Can I participate solo?

Yes. There is no minimum team size. Solo participants are welcome and compete on equal footing with teams.

Can I be on multiple teams?

Yes. However, if two teams sharing a member submit substantially overlapping agents, the worse-performing submission will be excluded from award eligibility.

Is any LLM allowed, or are there restrictions on proprietary vs open-source?

In the Open Track, any LLM is allowed - proprietary, open-source, any size. In the Cerebras Track, you use models on Cerebras infrastructure via the free tier.

Can I submit to both tracks with the same agent?

Yes, you can enter both tracks. However, the Cerebras Track requires your agent to use Cerebras infrastructure, so you may need to adapt your agent. The same team can submit different agents to each track.

What happens if my agent hangs during evaluation?

Each task has a time limit. If your agent doesn’t respond within the limit, that trial is scored as a failure. The evaluation continues with remaining tasks. For dev submissions, you can debug and resubmit immediately. For test set evaluations, there is a 24-hour grace window to fix and resubmit.

Are API credits provided?

For official evaluation runs, LLM API costs are covered by the organizers as far as possible - no cost to you (except special LLM setup or usage scenarios). For development, you use your own API keys. Cerebras Track participants use the Cerebras free tier.
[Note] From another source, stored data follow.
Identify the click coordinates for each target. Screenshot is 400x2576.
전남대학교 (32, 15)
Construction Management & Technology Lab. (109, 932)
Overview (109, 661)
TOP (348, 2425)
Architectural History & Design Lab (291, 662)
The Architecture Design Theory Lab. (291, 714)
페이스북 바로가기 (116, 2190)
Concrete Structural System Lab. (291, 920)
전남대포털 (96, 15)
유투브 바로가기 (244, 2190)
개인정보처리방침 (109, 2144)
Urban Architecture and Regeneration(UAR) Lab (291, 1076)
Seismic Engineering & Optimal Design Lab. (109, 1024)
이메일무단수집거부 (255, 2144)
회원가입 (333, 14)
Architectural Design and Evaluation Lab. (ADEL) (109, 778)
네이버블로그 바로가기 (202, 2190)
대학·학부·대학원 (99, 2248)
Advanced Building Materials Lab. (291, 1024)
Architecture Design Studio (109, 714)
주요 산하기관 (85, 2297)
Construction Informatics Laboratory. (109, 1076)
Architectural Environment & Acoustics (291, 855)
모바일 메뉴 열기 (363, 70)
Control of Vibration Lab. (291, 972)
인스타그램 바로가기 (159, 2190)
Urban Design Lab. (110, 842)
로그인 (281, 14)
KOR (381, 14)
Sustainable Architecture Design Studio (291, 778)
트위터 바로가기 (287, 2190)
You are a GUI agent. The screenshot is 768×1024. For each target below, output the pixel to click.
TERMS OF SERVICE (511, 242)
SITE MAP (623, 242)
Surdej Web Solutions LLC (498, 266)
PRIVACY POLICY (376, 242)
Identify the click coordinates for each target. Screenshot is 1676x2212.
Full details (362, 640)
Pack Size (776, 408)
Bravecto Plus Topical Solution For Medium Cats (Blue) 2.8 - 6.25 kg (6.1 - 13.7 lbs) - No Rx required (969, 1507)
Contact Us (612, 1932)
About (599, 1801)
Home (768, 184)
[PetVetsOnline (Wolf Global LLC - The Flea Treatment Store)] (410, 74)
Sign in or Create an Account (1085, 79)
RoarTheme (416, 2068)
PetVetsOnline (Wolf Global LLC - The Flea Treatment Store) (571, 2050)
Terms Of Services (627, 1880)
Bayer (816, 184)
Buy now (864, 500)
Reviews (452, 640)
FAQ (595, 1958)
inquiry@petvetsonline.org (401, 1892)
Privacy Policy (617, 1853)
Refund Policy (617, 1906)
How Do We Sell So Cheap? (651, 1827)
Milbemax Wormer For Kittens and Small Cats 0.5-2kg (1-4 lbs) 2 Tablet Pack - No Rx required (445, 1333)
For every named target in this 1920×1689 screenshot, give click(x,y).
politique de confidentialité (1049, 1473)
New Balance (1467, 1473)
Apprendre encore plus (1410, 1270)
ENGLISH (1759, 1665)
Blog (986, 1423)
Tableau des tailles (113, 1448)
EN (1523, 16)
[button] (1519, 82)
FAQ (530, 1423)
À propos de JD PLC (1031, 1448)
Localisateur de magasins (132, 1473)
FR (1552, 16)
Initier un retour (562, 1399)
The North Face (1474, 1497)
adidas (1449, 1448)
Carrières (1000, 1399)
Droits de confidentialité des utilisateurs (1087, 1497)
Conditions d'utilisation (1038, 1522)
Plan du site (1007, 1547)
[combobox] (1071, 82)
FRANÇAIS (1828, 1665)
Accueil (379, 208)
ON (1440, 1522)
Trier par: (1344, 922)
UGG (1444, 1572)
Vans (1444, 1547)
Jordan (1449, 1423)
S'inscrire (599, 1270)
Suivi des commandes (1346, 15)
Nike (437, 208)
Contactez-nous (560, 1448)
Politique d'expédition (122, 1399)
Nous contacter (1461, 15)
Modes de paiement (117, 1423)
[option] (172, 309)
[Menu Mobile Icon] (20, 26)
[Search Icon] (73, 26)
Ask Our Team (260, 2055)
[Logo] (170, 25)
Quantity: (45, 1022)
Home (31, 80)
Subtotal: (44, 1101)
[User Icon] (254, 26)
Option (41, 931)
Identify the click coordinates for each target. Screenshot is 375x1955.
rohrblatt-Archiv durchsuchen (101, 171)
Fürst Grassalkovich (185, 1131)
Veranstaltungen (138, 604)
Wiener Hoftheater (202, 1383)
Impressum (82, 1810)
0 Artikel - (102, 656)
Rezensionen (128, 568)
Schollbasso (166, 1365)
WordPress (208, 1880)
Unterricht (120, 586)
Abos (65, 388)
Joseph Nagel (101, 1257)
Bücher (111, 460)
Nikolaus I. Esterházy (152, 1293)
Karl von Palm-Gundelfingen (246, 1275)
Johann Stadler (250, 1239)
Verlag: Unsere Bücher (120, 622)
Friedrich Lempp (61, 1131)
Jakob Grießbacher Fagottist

How is the hidden test set protected?

The hidden test set is a completely novel set that is never shared with participants. Evaluation runs in a controlled environment. Agents cannot observe or extract test set tasks. Any attempt to probe the test set is a rule violation resulting in disqualification.

Will the test set be released after the competition?

Post-competition release will be decided and announced separately. The train and dev sets are available now under the MIT License.

Is this competition in-person only, or can I participate remotely?

The competition runs entirely online. You develop and submit remotely. Only the final presentations happen in-person at IJCAI-ECAI 2026 in Bremen (August 15–21), and attendance is encouraged but not required for prize eligibility.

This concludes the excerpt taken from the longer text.